Se o resultado terminasse a favor dos militantes palestinos, o estado de Israel seria abolido e substituído por uma Palestina unificada. Os judeus sobreviventes então se tornariam uma minoria e o conflito atual provavelmente seria trocado por uma versão espelhada.
Já no caso de vitória dos extremistas da Terra Santa, Israel anexaria definitivamente toda a Cisjordânia e Gaza. Os palestinos que não acabassem mortos então seriam tratados como cidadãos de segunda classe, de forma similar ao que ocorreu no apartheid sul-africano, ou sofreriam expulsões em massa.
A terceira opção, considerada por muitos como a única viável e pacífica, seria que tanto israelenses quanto palestinos tivessem seus Estados independentes, tomando cuidado para que a relação entre ambos mantivesse uma paz duradoura. Embora pareça ideal, a solução envolveria resolver tanto detalhes espinhosos e complexos que não temos como saber com clareza se algum dia ela vai ser concretizada – ou sequer se isso realmente é possível. Caso o conflito continue por muito mais tempo, esse caminho se tornará cada vez menos provável.

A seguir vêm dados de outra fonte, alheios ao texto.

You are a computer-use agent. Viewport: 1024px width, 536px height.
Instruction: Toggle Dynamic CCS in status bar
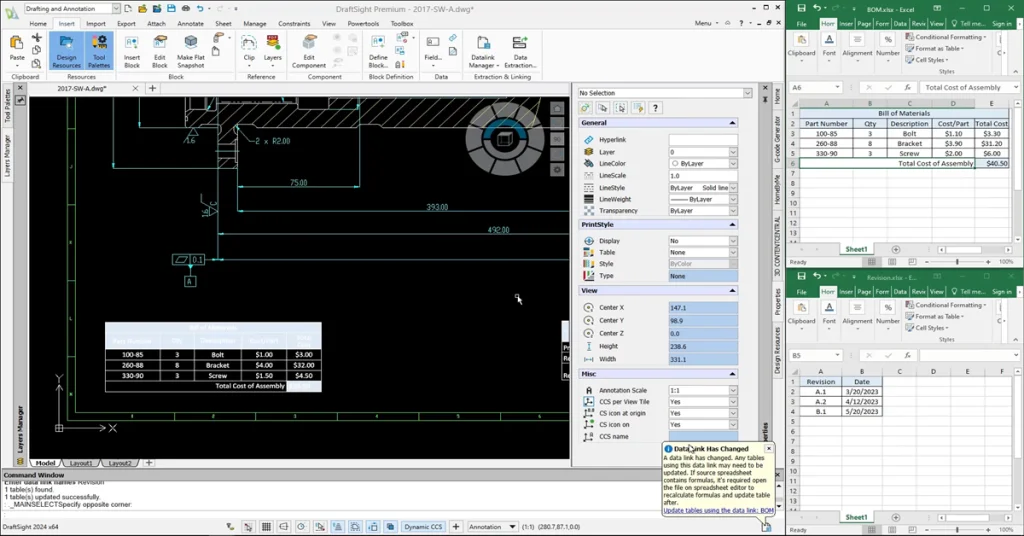coord(422,527)
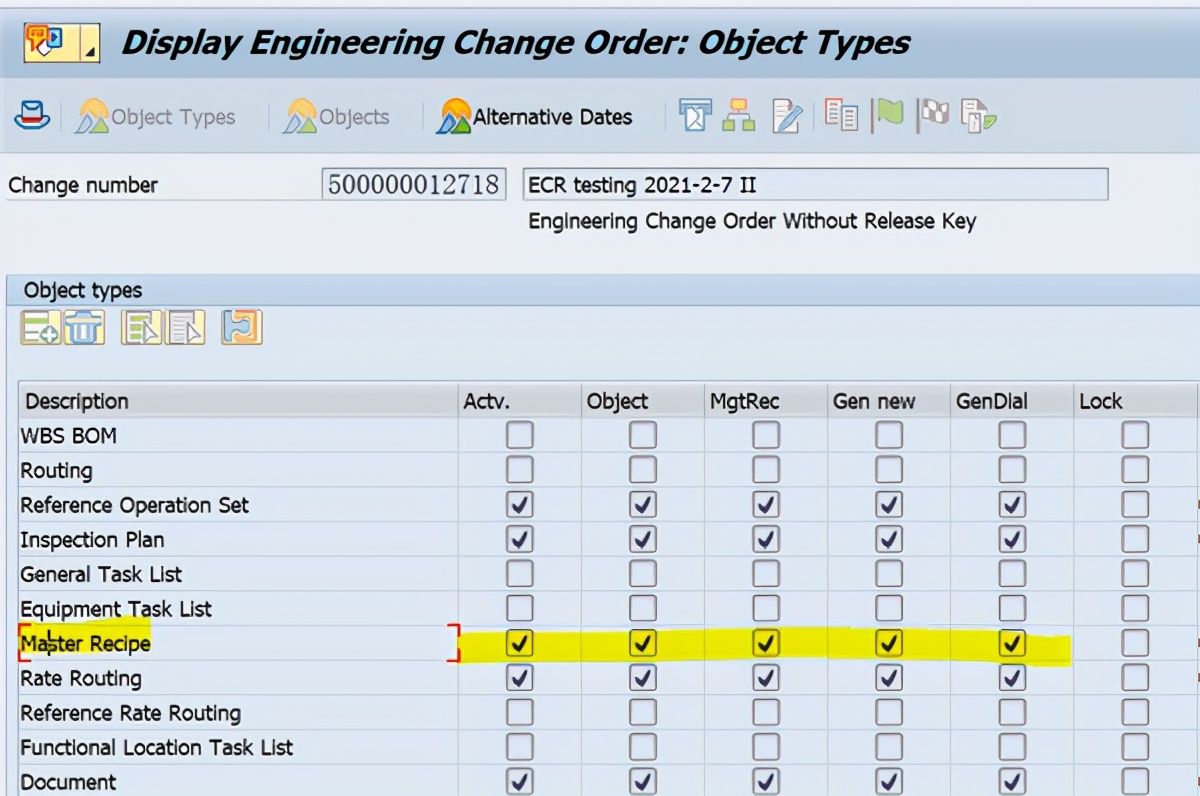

Ainda que seja teoricamente agradável para ambos, a solução dos dois Estados envolve a resolução de muitas questões difíceis, que vêm sendo alvo de debates exaustivos e já minaram muitas negociações de paz até hoje. Veja a seguir os quatro principais problemas e os motivos que os tornam tão difíceis de eliminar:
Com relação ao último ponto, qualquer meio-termo envolveria certo grau de perda de soberania por parte dos palestinos, como a promessa de desmilitarização permanente ou a aceitação de forças internacionais de paz em seu território. Após passarem anos se sentindo pesadamente abusados pelas tropas de Israel, os palestinos não se satisfazem com a ideia da Terra Santa tendo poder de veto sobre sua soberania e segurança.
Por esses motivos, os problemas tendem a se tornar cada vez mais difíceis de resolver. Quanto mais tempo o conflito durar, mais difícil será para que Israel justifique o cerco a Gaza e a ocupação à Cisjordânia. Essa complicação eventualmente levará ou a uma retirada unilateral dos israelenses, com todos os riscos de segurança citados, ou a anexar de vez os territórios, transformando sua população em cidadãos de segunda classe.
Enquanto isso, extremismo, apatia e desconfiança continuam crescendo em ambos os lados. A violência da disputa se torna cada vez mais parte do status quo, virando um evento recorrente que substitui o processo de paz. Tanto israelenses quanto palestinos sofrem mais e mais, mas, a cada instante em que esse impasse persiste, menos provável se torna a possibilidade de dar fim ao ciclo de ódio e morte.